7 Common OU Problems And How to Solve Them, the Athens Way

author-pic at Ohio University  

So many students let schoolwork get in the way of their drinking that it sometimes seems OU isn’t actually a party school at all. New problems arise every day, forcing us to consult advice on the best places to have a mental breakdown on campus.  The Black Sheep understands that it’s hard to balance school and social activities, and we’re here to help. Here are 7 common college problems and their appropriate Athens solution. 

7.) Issue: You’re running out of food and losing a lot of weight due to stress:
Solutions: Drink several pitchers of beer each night, gain the calories back via alcohol. Scavenge for squirrel meat on College Green. Drink the remnants of protein shakes from the beefy dudes at Ping.

6.) Issue: Your roommate isn’t doing their part to clean your shared spaces:
Solutions: Use a chainsaw to split everything you share in half and then only clean your half. Respond like Roderick McDavis and lease a $1.2 million house to live in the rest of the year. Lobotomize and bury your roommate at The Ridges.

5.) Issue: Your grades are slipping into the eternal pits of Hell:
Solutions: Dig your way to Hell through the former water main break sinkhole and salvage your grades. Become the human embodiment of Satan through hangriness. Bribe your professors with their favorite uptown shot choice.

4.) Issue: You haven’t had clean clothes in ages:
Solutions: Attend every single Ohio University event possible and collect free clothing items. Go to the costume shop on Court Street and finally try out your lifelong dream look of overalls. Burn your dirty clothes in the dumpsters behind Court Street Diner, then cover yourself in ashes.

3.) Issue: You can’t afford to shower at your off-campus house anymore because you’re broke:
Solutions: Sneak into one of the new dorms on South Green with brand new showers.
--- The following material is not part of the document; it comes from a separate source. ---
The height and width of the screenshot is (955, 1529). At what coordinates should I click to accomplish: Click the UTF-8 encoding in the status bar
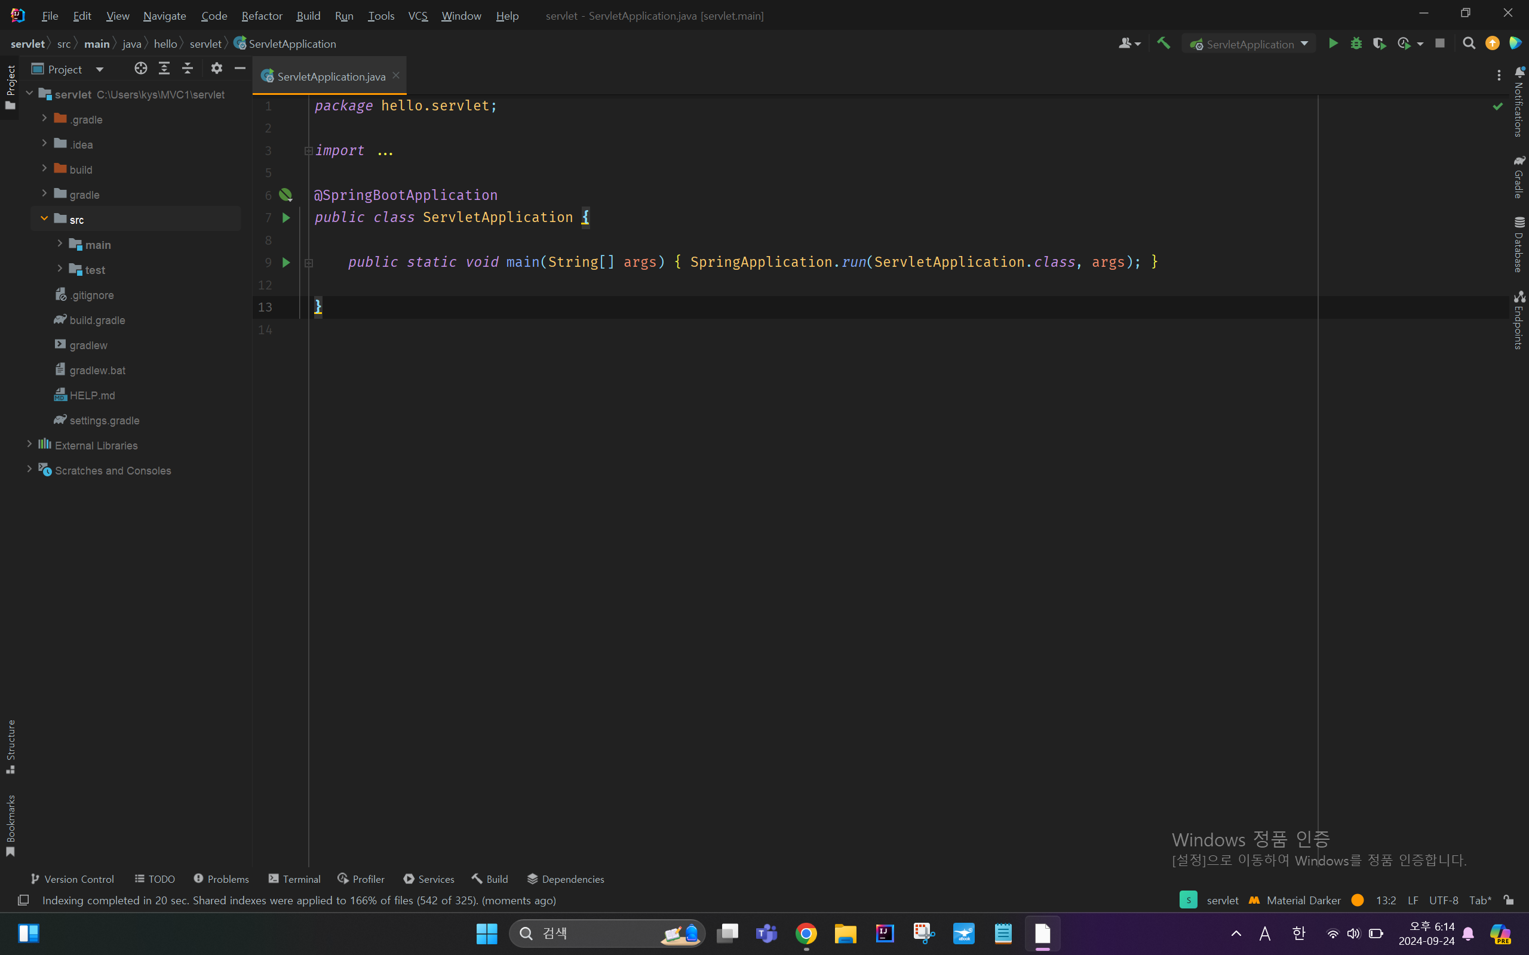[x=1443, y=900]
Bathe with water bottles you collected from the water main break incident. Actually go to Ping and shower there.

2.) Issue: Your ass hasn’t been wiped in weeks because you don’t have time to buy toilet paper:
Solutions: Go to Alden and steal toilet paper. Go to Baker and steal toilet paper. Only poop in academic buildings. Eat a more fibrous diet inspired by the squirrels.

1.) Issue: You can’t afford food:
Solutions: Attend university-hosted events and take their food. Steal a freshman’s ID card and pose as them at Boyd Dining Hall. Dress up as a groundhog on West Green and beg for bananas.

No matter what problem your life at OU throws at you, The Black Sheep’s got you covered. Well… except legally.